Bacchus% the vintner's dog% accompanies us all the hours and days during the harvest (Photo: P. Züllig)

It is also so typical that knowledge, judgement, hard facts obscure all that images, poetry, art and culture have to say about wine. "Whether shone on by the sun or thriving in partial shade, whether as a tendril, whether on a stake or winding across the ground, the grape grows towards the sky, a sky full of signs. The vine did not remain one plant among others. It became the 'tree of life' in paradise according to Indian, rabbinic as well as Church Fathers' tradition." Perhaps it is worth remembering the cultural and historical significance of the vine and wine from time to time after all. "Whether Song of Songs or Psalm, Prophet or Ecclesiastes, no Old Testament without the chapters reserved for the grape, not only for sultanas, grape cake and grape honey, but also for wine, nor without the vinegar made from wine."

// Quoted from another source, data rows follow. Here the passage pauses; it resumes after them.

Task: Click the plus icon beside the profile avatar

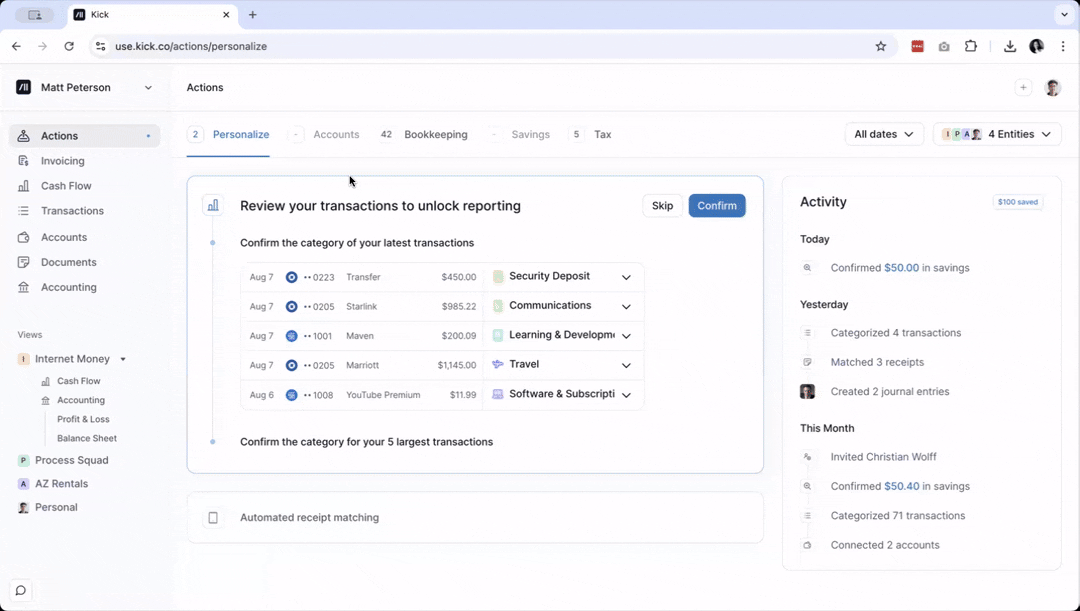Action: pos(1023,88)
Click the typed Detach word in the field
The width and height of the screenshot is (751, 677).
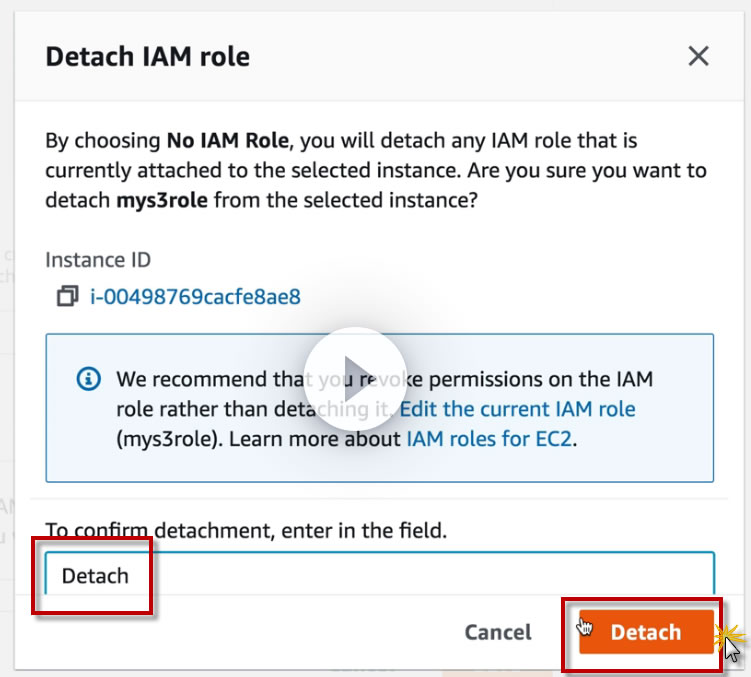(95, 576)
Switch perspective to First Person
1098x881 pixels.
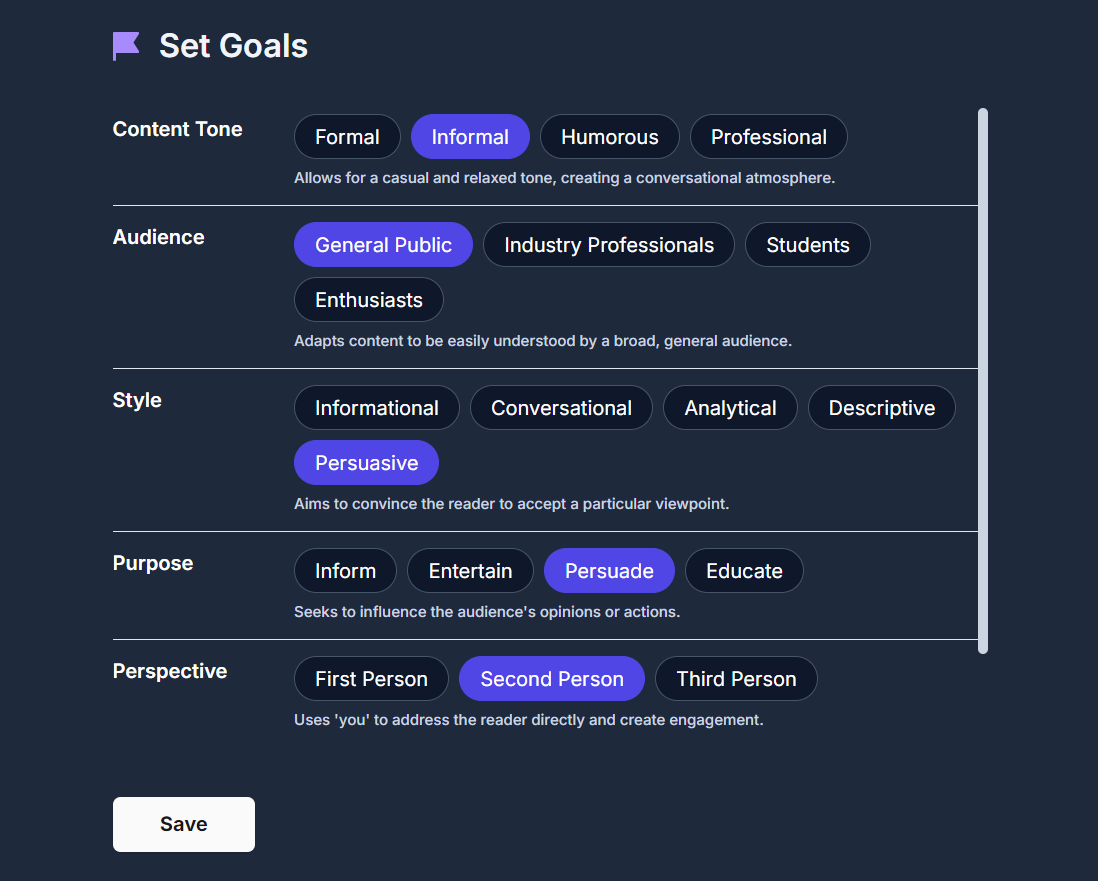371,679
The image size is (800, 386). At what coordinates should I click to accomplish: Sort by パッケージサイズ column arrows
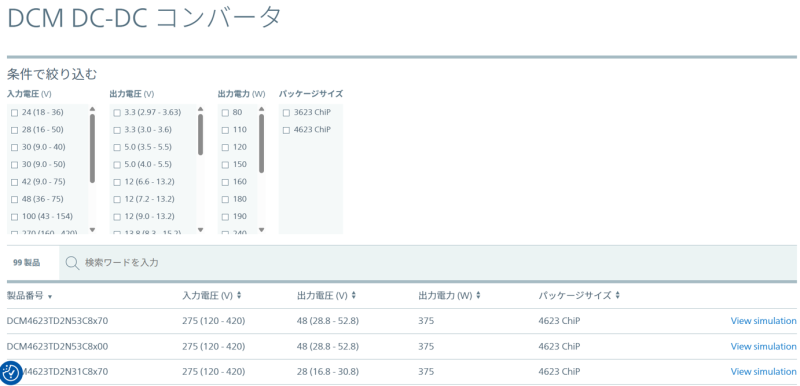click(x=617, y=295)
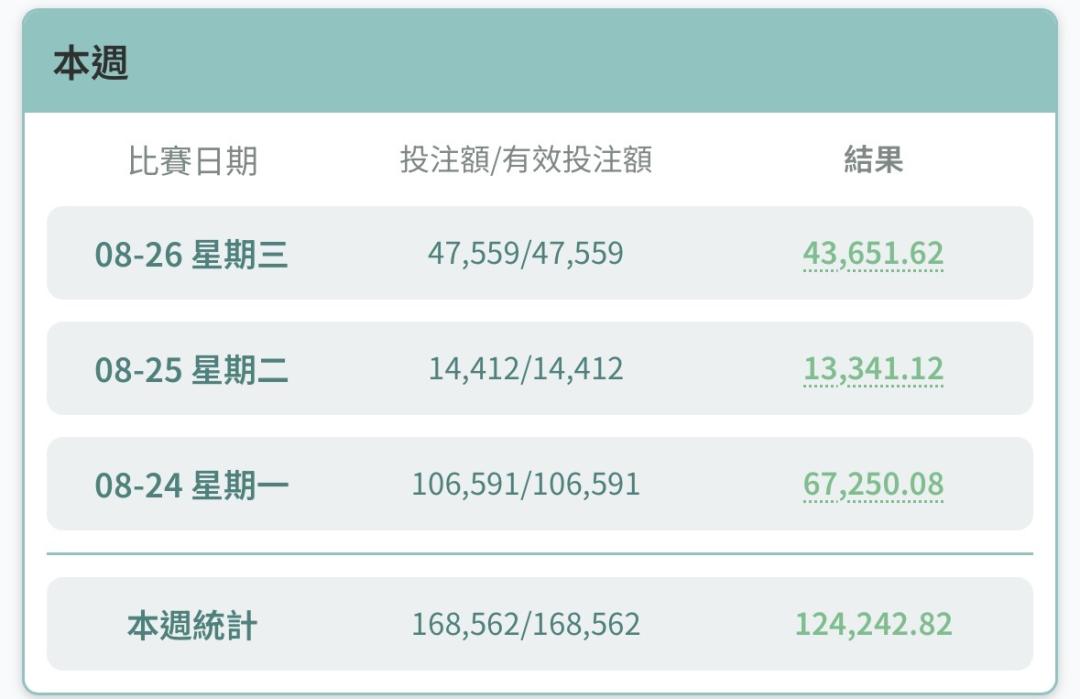The height and width of the screenshot is (699, 1080).
Task: Select the 08-24 星期一 row date
Action: pyautogui.click(x=191, y=485)
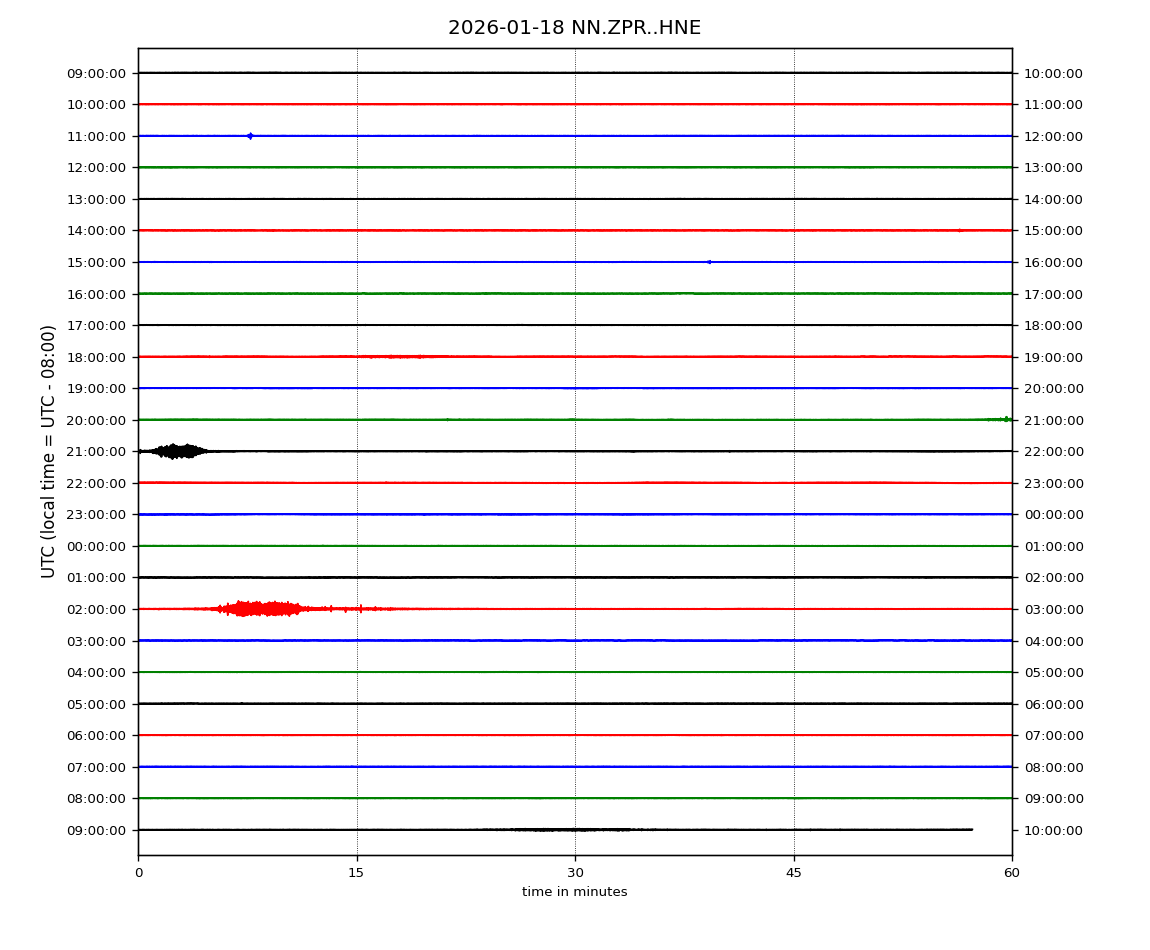Click the large black seismic burst on the 21:00 UTC trace
This screenshot has width=1150, height=950.
pyautogui.click(x=176, y=451)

Wine culture in words and pictures (Photo: P. Züllig)

I didn't just leaf through the recovered book, look at the pictures, explore the headings, I actually read it, essay by essay, for example: "How many Oechsle Truth?", "Educating for the Winepress" or "The Heavenly Grape Estate". Thoughts and stories that are deeply rooted in our culture. Now I can no longer decide: Am I now a wine drinker who enjoys art and culture, or an art lover who longs for a glass of wine (or two)?